In Frey-Moock's painting Samson is shown with a shaven head, now devoid of all strength, at Delilah's feet. A lion that appears to emerge from his own body looms over him, holding one of his seven shorn locks in its mouth as though it were showing us the reason for his weakness. In the background, a crowd of indistinct figures, the Philistines, seem ready to intervene at any moment in order to capture Samson.
But the image which appears most distinctly and which emerges from the rest of the painting is that of the beautiful and sensual Delilah.

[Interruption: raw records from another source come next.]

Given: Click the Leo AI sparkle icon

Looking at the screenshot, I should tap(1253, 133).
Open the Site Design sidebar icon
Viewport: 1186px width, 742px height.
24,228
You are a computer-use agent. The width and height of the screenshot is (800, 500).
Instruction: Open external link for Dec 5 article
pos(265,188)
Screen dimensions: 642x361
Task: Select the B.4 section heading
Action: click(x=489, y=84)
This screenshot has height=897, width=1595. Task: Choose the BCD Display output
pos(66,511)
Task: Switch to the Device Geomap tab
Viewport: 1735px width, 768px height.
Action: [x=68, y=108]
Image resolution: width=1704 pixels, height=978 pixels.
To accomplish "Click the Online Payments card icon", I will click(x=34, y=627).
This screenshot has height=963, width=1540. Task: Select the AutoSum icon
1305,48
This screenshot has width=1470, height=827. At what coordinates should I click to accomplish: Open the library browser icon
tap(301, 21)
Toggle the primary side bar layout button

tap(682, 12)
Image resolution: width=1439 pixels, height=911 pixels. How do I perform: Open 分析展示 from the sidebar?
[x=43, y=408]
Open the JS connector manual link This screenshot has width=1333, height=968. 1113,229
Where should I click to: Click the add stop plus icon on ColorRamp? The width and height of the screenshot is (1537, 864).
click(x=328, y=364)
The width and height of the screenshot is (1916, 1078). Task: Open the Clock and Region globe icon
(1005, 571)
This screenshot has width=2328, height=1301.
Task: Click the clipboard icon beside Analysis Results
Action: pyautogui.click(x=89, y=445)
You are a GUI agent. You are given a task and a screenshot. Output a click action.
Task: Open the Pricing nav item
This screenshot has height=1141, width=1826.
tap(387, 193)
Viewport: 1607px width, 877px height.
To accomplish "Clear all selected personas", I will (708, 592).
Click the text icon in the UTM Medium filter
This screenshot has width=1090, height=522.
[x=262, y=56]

The figure of the woman, erect and still, her body almost sculptural, is reminiscent of that in another work by Frey-Moock dated 1910, entitled "Salome with the Head of John the Baptist".
The theme of Samson and Delilah is one to which many painters, including Guercino, Rubens and Van Dyck, have turned over the centuries.
The concept of woman mocking man, competing with him in cunning and cruelty and winning the day with the invincible weapon of seduction, has lured artists of every age, from Böcklin and Stuck to Klimt. In Frey-Moock's interpretation, the female figures acquire a disturbing, almost evil quality.
This was the age of the Sezession in Munich, which was still imbued with the spirit and sensuality of the decadent movement but which freed painting and its figures from the conventions and prejudices of 19th century bourgeois society through Symbolism and the depiction of allegorical scenarios.
In Frey-Moock's painting we find the full panoply of German Symbolism, ranging from the characters and their evocative quality to a dark tonality interrupted by a few flashes of colour. In particular, we find echoes of one of German Symbolism's greatest figure, Franz von Stuck, to whom Frey-Moock was both pupil and assistant and to whose charm and influence he was especially sensitive. In his search for a subject he was almost certainly inspired by Saint-Saëns' opera Samson et Dalila, which was performed for the first time at the Grand Ducal Theatre in Weimar on 2 December 1877 in response to an invitation from Franz Liszt, the theatre's director, and which was to prove immensely popular.